Pechels de Saint Sardos diz que a consolidação “influencia os tipos de produções que chegam ao Canadá, [as well as] seus orçamentos e cronogramas. “Isso reforça a importância da abordagem boutique, comunitária e ágil de Ottawa: ser capaz de responder rapidamente, oferecer locais diversos e apoiar equipes e talentos de forma eficiente nos dá uma vantagem competitiva, independentemente de como os grandes players se fundem.”

Instabilidade geopolítica

Talvez o maior problema que afecta hoje a logística das produções fotográficas fora dos seus países de origem seja a imprevisibilidade do conflito global, especialmente as guerras em curso no Médio Oriente. Os voos em toda a região foram totalmente suspensos ou reduzidos e não há um caminho claro a seguir no que diz respeito à situação em rápido desenvolvimento. À medida que os profissionais tentam navegar nesta estrada instável, o conhecimento e a experiência das comissões de filmes tornar-se-ão ainda mais valiosos.

Comentando o assunto, Raninen afirma que, “em tempos de instabilidade, as comissões de filmes tornam-se mais importantes porque trabalham em estreita colaboração com as empresas locais, autoridades públicas e comunidades”. “As produções precisam de informações precisas e atualizadas sobre segurança, logística, regulamentações e gerenciamento de riscos. A Finlândia pode oferecer uma estrutura e um ambiente estáveis ​​e previsíveis, o que é um grande trunfo quando outras regiões podem ser mais difíceis de acessar. Nosso objetivo é garantir que o trabalho criativo possa continuar da maneira mais segura, previsível e tranquila possível.”

“Em primeiro lugar e mais importante: esperamos genuinamente que a situação se estabilize, que a violência acabe e que as pessoas em todo o mundo possam viver em segurança e paz”, afirma Oude Nijhuis. “Dito isto – e sem querer obter vantagens comerciais do sofrimento humano – a realidade prática é que a Europa Ocidental é, neste momento, um lugar estável, seguro e altamente acessível para fazer filmes.
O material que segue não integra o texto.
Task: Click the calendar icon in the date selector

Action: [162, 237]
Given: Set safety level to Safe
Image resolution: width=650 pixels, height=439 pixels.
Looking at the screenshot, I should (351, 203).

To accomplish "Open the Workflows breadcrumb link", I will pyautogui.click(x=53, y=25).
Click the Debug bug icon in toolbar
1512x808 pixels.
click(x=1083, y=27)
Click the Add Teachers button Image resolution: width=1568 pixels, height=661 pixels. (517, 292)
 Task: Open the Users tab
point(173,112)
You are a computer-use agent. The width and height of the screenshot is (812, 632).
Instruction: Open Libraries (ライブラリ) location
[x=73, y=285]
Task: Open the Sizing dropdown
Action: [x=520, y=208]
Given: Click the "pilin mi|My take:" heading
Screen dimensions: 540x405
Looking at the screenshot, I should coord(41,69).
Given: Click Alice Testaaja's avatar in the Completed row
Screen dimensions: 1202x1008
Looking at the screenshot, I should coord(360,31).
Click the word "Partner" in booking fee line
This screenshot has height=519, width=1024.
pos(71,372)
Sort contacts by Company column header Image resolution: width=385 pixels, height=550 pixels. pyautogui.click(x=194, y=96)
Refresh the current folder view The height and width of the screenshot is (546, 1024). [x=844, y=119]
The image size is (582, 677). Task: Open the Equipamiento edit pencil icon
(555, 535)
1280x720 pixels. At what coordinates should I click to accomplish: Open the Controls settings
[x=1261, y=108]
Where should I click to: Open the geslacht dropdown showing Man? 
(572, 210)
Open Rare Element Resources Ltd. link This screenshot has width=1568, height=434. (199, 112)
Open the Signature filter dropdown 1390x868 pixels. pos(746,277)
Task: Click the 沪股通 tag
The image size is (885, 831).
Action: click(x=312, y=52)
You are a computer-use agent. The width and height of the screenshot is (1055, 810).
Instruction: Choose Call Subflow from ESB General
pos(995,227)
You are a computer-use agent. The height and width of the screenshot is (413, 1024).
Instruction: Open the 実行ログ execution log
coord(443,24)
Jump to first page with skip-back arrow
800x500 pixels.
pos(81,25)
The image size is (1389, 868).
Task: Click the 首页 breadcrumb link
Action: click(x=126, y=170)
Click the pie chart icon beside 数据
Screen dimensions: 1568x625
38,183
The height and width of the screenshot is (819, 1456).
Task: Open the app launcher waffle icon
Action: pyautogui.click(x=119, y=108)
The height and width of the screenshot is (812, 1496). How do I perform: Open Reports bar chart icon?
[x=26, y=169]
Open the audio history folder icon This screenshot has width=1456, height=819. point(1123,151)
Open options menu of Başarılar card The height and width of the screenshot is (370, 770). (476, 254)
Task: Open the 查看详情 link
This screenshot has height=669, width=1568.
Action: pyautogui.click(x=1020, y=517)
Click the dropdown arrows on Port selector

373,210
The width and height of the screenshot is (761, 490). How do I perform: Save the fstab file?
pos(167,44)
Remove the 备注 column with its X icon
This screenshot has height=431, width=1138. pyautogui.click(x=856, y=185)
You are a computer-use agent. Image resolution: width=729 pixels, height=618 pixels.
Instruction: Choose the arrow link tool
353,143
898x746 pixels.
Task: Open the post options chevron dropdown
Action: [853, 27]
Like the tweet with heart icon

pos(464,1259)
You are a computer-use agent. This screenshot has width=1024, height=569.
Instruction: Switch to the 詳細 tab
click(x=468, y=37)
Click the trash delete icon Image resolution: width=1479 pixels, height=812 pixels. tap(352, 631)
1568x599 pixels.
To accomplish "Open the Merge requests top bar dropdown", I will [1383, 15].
Se as produções estão a reavaliar a sua geografia – fazendo perguntas mais difíceis sobre rotas de viagem, bem-estar da tripulação, implicações de seguros, logística – penso que os Países Baixos oferecem respostas genuinamente fortes em todas essas frentes.”

Beaton é igualmente empático, afirmando que “num planeta partilhado, o conflito e a instabilidade não podem ser considerados uma vantagem”. “O que podemos dizer é que a Noruega tem uma classificação consistentemente elevada em termos de segurança, estabilidade, transparência e confiança. De um modo mais geral, a Europa continua a ser uma região de produção altamente competitiva devido à sua força de trabalho qualificada, diversas localizações, infra-estruturas fortes e ricas tradições de contar histórias.”

AFCI Studio Summit acontece em Los Angeles entre 23 e 26 de março.